The lack of event logging in the free subscription version of Google Workspace may allow attackers to download data from Google Drive without leaving a trace of their illicit activity.
Researchers on a team at Mitiga have discovered what they call a key “forensic security deficiency” in the popular hosted productivity app, arising from a lack of log generation for users who don’t have a paid enterprise license for Workspace. In a Mitiga blog post published on May 30, the team noted that the situation leaves companies exposed to insider threats and other potential data breaches.
Though users with a paid license, like Google Workspace Enterprise Plus, enjoy the benefit of visibility into Google Drive activity through “drive log events,” which record actions like copying, deleting, downloading, and viewing files. — those with a default Cloud Identity Free license do not, the researchers said. This blinds organizations to potential data tampering and exfiltration attacks, limiting how quickly and effectively organizations can respond. This is because they have little or no chance of correctly assessing what data has been stolen, or if any data has been stolen.
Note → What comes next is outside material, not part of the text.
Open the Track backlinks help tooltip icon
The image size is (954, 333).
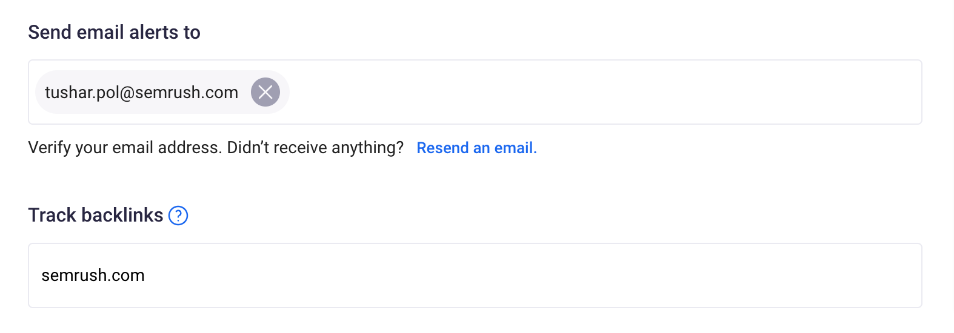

“Specifically at Google, the free license defaults when a new user is added to your domain, which means you won’t receive any logs of Google Drive activity from your private drive,” Or Aspir, research team leader at Mitiga cloud security, he tells Dark Reading. “This is the main problem because without those logs, you can’t see users potentially downloading the data to your private drive.”
For starters, though, companies that use Google Workspace among their corporate employees can issue enterprise licenses and thus have the visibility that registration provides. — they may still be at risk of data theft if users download files from a shared business drive to their personal Google Drive, which won’t be protected, says Aspir.
“If users have permissions to access some company shared drives, they can copy the files from the shared drive to their private drive…and the company will not receive any logs of the user downloading the copied files from their private drive,” Explain.
How attackers can exploit the Google Drive deficiency
There are two key scenarios in which this lack of visibility presents a problem, the researchers described in their post. The first is if a user’s account is compromised by a threat actor, either by becoming an administrator or simply gaining access to that account, they wrote.
“A threat actor that gains access to an admin user can revoke the user’s license, download all of their private files, and reassign the license,” they explained in the post. In this case, the only log records that would be generated are license revocation and assignment activity, in Admin Log Events, the researchers said.
Meanwhile, a threat actor who gains access to a user without a paid license but still uses the organization’s private drive can download all the files on the drive without leaving any trace, the researchers said.
The second threat scenario would be more likely to occur during employee leave, when a corporate user leaves the company and is therefore licensed before disabling/removing the employee as a Google user, the researchers said.
The employee (or any user who has not been assigned a paid license) can also potentially download internal files from their private drive or private Google Workspace without warning due to lack of logging, posing an insider threat or the potential exposure of that data. to an external attacker, they added. A user still using a company’s private drive can also download drives to a private Google workspace without any registration, the researchers said.
“Either way, without a paid license, users can still access the shared drive as viewers,” they explained in the post. “A user or a threat actor can copy all the files from the shared drive to your private drive and download them.”
How companies can respond
Mitiga contacted Google about the issue, but the researchers said they have yet to receive a response, adding that Google’s security team generally doesn’t recognize forensic deficiencies as a security issue.
This highlights a concern when working with software-as-a-service (SaaS) and cloud providers, in that organizations using their services “rely solely on them for any forensic data they may have,” Aspir says. “When it comes to SaaS and cloud providers, we’re talking about a shared responsibility when it comes to security because you can’t add additional safeguards within what’s being offered.”
For example, an organization is completely dependent on what Google Workspace provides, says Aspir. In his opinion, that information should be “all the records necessary for companies to understand if something bad happened and what exactly happened.”
Fortunately, there are steps that organizations using Google Workspace can take to ensure that the problem described by Mitiga is not exploited, the researchers said. This includes watching for certain actions in its admin log event function, such as events about license revocations and assignments, they said.
“If these events occur in rapid succession, it could suggest that a threat actor is revoking and reallocating licenses in your environment,” they wrote in the post. “As a result, we suggest running regular threat searches in Google Workspace that include looking for this activity.
Organizations can also add “source_copy” events in the threat hunt to detect a case where an employee or threat actor copies files from the shared drive to a private drive and downloads them from there, the researchers said.
In general, organizations “should understand that if there is a user with a free license, that user can download or copy data from the organization’s private Google Drive and there will be no record of the activity,” says Aspir. “Be very careful with users within the company who do not have a paid license.”